A cis-gender, non-birthing person walks into a bar…
Award-winning actress and comedian, Catherine (“Am I bovvered?”) Tate recently warned that cancel culture was waging a “war on comedy” and called on common sense to prevail. “I think you can’t help but second guess yourself,” the Mail Online quoted her as telling the BBC’s Headliners podcast. “We are in a climate where it’s like touch paper. Things can be, and often are, wilfully misconstrued.”
Omid Djalili touched on that same issue in an interview with BBC Hardtalk’s Stephen Sackur this week. “Can you be your genuine, funny self in a culture today which is so full of wokery, even cancel culture, that there is a war on jokes?” Sackur asked. “I think so,” Djalili replied:
If a comedian is clever, they can navigate it. If you just go for the gag, you may get into trouble. So in my concert pieces, there’s more explanation. When I look at the totality of my show it used to be 200 laughs. Now it’s 150 laughs. But you need that extra buffer.
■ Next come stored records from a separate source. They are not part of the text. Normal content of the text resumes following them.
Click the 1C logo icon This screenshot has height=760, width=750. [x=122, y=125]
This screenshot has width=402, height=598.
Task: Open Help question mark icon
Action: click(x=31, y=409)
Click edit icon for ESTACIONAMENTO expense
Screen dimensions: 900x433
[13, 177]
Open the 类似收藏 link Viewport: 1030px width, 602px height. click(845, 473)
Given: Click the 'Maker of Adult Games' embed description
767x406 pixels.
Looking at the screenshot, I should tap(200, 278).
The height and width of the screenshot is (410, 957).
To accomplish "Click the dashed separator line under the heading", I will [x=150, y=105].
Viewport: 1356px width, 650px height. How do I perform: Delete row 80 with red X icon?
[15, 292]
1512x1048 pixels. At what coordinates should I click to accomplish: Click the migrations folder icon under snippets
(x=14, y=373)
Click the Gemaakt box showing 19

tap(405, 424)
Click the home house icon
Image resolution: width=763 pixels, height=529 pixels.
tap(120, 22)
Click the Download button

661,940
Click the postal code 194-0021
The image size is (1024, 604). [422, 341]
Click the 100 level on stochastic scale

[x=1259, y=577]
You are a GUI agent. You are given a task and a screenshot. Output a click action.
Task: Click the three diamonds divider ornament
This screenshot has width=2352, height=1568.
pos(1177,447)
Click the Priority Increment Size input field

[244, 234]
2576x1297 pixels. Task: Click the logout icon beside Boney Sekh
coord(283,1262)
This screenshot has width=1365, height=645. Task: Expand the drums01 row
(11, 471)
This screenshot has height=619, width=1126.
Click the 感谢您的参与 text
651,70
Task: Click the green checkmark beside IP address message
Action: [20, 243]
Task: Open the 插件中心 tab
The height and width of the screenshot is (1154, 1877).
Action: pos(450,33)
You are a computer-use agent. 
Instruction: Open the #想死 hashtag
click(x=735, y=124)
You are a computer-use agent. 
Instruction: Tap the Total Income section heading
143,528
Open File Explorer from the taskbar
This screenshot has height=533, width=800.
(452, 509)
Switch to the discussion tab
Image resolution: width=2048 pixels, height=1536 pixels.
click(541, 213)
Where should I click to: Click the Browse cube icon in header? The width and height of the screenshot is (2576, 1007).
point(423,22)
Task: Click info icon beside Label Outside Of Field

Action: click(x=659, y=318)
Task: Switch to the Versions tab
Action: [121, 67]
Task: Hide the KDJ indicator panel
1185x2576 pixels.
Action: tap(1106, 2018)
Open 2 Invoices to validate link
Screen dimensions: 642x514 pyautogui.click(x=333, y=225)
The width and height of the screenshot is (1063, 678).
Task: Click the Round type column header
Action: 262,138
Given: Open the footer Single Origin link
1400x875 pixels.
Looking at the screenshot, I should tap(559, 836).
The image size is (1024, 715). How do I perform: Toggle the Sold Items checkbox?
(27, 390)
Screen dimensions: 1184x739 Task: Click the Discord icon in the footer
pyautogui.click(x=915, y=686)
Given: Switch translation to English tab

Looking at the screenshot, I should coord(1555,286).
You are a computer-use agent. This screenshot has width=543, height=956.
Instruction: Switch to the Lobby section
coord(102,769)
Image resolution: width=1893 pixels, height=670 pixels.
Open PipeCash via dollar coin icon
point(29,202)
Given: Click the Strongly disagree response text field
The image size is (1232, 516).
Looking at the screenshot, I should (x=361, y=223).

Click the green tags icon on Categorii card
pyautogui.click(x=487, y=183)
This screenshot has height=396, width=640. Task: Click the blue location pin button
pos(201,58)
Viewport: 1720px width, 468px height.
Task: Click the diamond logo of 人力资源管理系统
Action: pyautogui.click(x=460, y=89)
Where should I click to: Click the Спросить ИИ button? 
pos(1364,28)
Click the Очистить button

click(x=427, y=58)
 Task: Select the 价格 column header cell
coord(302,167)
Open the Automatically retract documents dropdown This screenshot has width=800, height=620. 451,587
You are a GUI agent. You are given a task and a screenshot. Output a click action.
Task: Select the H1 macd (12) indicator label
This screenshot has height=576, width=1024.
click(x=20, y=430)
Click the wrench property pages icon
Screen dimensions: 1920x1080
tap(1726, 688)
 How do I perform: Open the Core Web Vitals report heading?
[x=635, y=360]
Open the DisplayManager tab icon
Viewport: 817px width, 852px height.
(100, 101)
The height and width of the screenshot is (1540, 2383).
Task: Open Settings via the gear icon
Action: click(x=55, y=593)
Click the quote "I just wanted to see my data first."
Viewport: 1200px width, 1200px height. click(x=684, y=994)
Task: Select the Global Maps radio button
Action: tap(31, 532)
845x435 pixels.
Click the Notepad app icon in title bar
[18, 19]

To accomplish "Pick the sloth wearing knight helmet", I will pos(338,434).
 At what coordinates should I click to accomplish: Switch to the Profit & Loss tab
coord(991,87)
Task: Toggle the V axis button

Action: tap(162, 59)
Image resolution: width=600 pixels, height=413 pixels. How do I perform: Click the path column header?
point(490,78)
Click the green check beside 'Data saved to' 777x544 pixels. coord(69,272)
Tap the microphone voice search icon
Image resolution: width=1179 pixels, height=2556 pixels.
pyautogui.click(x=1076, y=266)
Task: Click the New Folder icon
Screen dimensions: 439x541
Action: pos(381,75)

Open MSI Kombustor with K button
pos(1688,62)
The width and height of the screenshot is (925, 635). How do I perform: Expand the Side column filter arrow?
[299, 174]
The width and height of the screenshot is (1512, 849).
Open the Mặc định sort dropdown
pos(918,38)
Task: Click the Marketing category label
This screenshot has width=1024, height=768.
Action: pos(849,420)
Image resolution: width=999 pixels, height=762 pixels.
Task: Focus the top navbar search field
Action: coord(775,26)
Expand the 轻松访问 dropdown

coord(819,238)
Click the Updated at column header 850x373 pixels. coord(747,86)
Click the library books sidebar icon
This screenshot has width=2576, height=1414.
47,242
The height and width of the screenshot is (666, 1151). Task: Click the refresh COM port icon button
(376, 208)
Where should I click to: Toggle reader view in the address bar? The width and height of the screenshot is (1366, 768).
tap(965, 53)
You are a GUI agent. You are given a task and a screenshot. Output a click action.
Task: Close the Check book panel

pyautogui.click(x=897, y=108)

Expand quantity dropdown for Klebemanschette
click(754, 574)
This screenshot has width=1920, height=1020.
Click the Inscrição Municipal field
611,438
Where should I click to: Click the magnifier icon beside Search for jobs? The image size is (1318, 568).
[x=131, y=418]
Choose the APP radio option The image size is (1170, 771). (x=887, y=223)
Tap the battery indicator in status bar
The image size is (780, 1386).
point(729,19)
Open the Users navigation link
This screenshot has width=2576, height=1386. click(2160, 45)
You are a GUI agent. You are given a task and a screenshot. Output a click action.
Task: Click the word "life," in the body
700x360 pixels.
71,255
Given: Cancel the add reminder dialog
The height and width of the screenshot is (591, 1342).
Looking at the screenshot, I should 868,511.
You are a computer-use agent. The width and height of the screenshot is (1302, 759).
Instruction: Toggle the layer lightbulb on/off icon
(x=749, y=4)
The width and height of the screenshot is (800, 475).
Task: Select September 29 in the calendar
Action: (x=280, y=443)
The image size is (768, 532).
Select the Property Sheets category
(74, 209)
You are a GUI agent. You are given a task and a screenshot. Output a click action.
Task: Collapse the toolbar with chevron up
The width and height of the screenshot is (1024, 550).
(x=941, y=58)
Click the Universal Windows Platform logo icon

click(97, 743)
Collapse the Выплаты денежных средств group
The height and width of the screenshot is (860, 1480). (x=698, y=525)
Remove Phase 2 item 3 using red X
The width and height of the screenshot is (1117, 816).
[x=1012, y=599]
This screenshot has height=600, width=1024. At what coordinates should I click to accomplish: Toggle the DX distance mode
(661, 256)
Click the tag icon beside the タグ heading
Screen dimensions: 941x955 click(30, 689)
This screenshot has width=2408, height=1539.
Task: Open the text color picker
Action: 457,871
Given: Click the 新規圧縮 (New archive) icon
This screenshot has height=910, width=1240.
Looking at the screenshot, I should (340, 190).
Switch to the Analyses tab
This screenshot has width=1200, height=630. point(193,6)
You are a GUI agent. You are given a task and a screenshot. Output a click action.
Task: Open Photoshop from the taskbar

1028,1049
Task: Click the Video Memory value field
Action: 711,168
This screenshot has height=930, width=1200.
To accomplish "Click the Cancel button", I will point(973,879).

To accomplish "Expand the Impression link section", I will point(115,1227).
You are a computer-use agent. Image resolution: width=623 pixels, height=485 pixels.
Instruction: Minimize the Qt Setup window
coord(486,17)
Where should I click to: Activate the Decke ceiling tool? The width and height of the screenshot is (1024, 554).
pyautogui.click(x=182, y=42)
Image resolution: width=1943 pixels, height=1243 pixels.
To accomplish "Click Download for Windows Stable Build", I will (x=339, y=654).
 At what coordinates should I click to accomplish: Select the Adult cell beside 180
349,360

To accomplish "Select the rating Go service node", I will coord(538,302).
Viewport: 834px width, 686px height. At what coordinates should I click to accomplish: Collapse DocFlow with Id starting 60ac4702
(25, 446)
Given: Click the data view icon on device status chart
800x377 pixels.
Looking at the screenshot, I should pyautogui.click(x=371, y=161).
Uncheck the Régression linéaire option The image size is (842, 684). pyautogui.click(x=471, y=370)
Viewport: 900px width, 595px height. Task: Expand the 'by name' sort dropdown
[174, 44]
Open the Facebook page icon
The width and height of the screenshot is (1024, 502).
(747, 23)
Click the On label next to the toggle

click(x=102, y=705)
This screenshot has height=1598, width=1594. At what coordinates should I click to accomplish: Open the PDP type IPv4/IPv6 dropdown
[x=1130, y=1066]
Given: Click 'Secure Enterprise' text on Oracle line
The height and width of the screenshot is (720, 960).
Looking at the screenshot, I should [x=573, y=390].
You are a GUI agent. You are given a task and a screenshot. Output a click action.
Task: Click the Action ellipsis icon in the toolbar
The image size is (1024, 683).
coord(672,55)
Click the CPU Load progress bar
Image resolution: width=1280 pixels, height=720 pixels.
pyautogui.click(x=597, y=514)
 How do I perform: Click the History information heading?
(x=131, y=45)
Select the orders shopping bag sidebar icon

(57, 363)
Djalili is a brilliant comedian. But even so, is ‘adaptation’ really the best response to cancel culture? What he’s suggesting sounds uncomfortably like a variation on the theme of a trigger warning.
The problem with that type of thing is that in explaining, in providing a trigger warning to an audience, you effectively concede the exact point your opponents want you to concede, namely, that what you’re doing isn’t really acceptable. The explanation ends up as a form of special dispensation – ‘just this once’. But then, of course, there’s always another time, another audience, another sensitivity to be considered, until, in the end, even Djalili’s detailed explanations might not be enough to stop him, as he puts it, “getting into trouble”.
In 2020, writer Gillian Philip added the hashtag #IStandwithJKRowling to her Twitter account. Her publisher quickly caved to transactivists’ demands that they dump her – and, to add a classy, sensitive touch to the proceedings, they did so just one month after the death of her husband.
Gillian is a member of the FSU and today she needs your help to seek justice. She’s launched a legal claim in the Employment Tribunal against both HarperCollins and WorkingPartners. Her case is that she was discriminated against because of her gender-critical beliefs and because of her age. This follows the case of Maya Forstater v CGD UKEAT/0105/20/JOJ in which it was established that it is unlawful to discriminate against someone for having gender critical views.
Gillian’s aim is to win her case, and, in doing so, to stand up for others who have gender critical views, empowering them to speak up freely and without fear of being persecuted for their beliefs.